After a period of calm in U.S.-Chinese relations, in which U.S. China policy stressed economic engagement, cooperation against terrorism and stability in the Taiwan Strait, attention has returned to the military and economic rise of China and the challenges to American security.
China's economy has been growing at 9 percent per year since 1979. China's reforms have transformed its bankrupt socialist system into an increasingly unregulated and openly trading economy that drives economic growth throughout the world. Since the early part of this decade, China has been replacing the United States as the most important market for all of East Asia.
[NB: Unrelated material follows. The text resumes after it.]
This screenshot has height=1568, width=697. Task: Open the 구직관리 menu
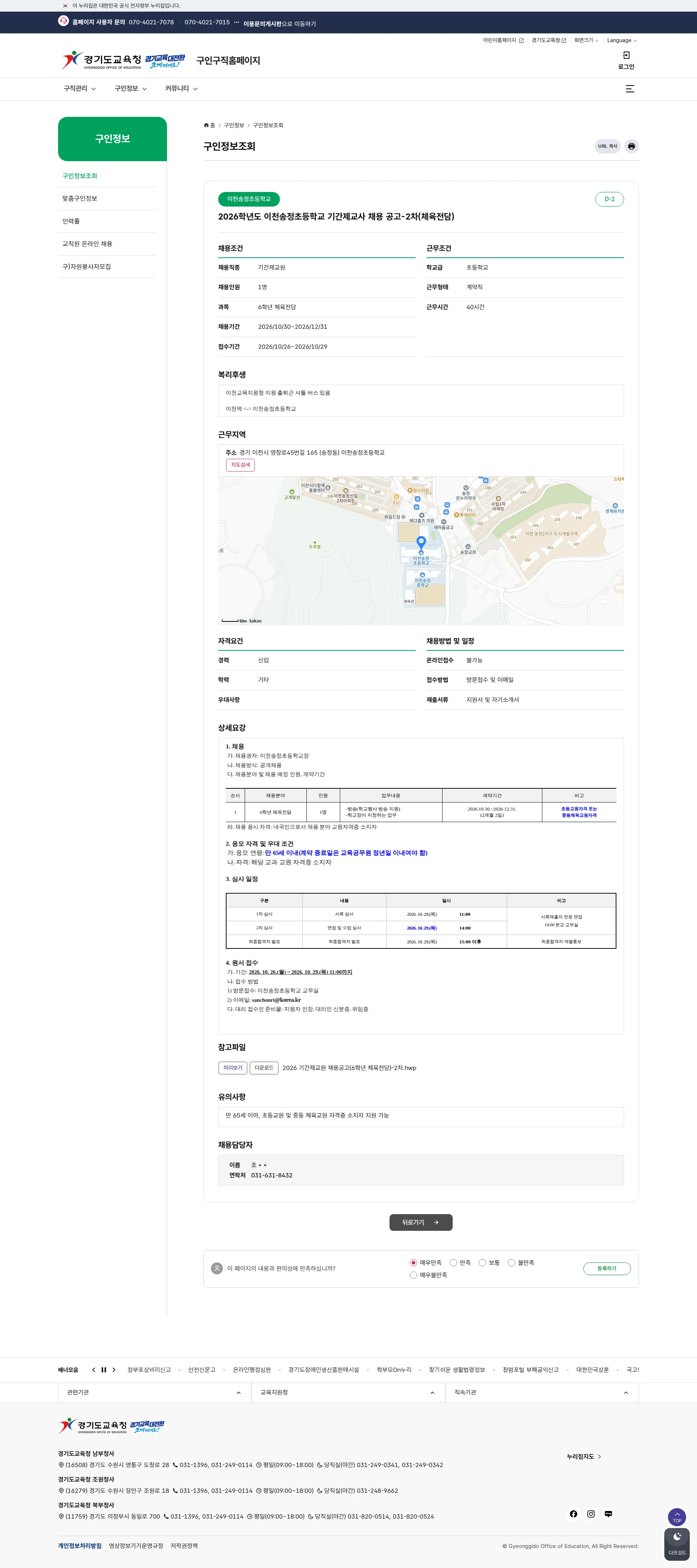pyautogui.click(x=80, y=89)
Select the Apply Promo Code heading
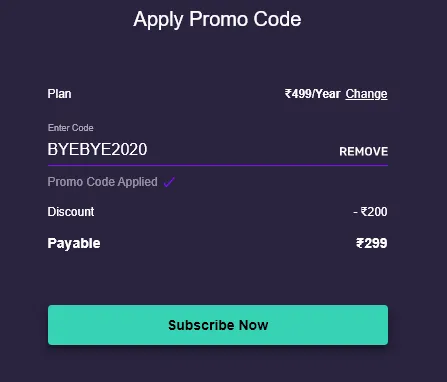This screenshot has height=382, width=447. (217, 19)
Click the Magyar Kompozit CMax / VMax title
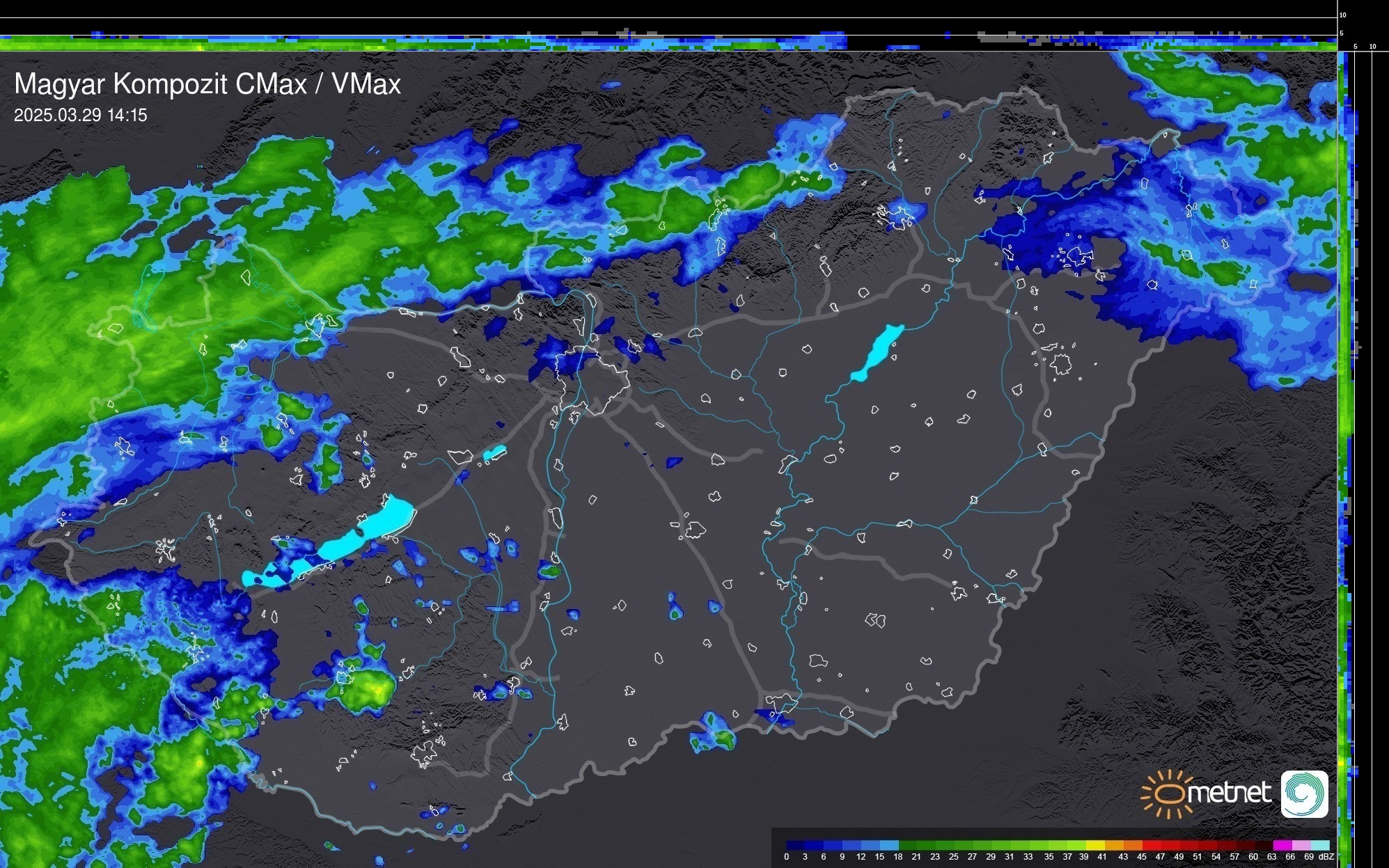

Japan, South Korea, Taiwan and Singapore already export more to China and send more investment capital to China than they do to the United States. The export and investment trends elsewhere in East Asia make it increasingly clear that the East Asian economies depend more on China than on the United States for economic growth, employment and political stability. Moreover, Chinese trade policy actively reinforces these trends. Its free trade agreements with the ASEAN countries promote expansion of their exports to China. The result of these developments is the determined emergence of an East Asian economic system with China as its hub.
Will Chinese economic power cause local states to align increasingly with China? The behavior of the regional states clearly answers this question. Where the United States retains military supremacy, states are enhancing their military cooperation with the United States, despite regional economic trends. The rise of Chinese economic influence is not a threat to U.S. strategic interest in a divided East Asia.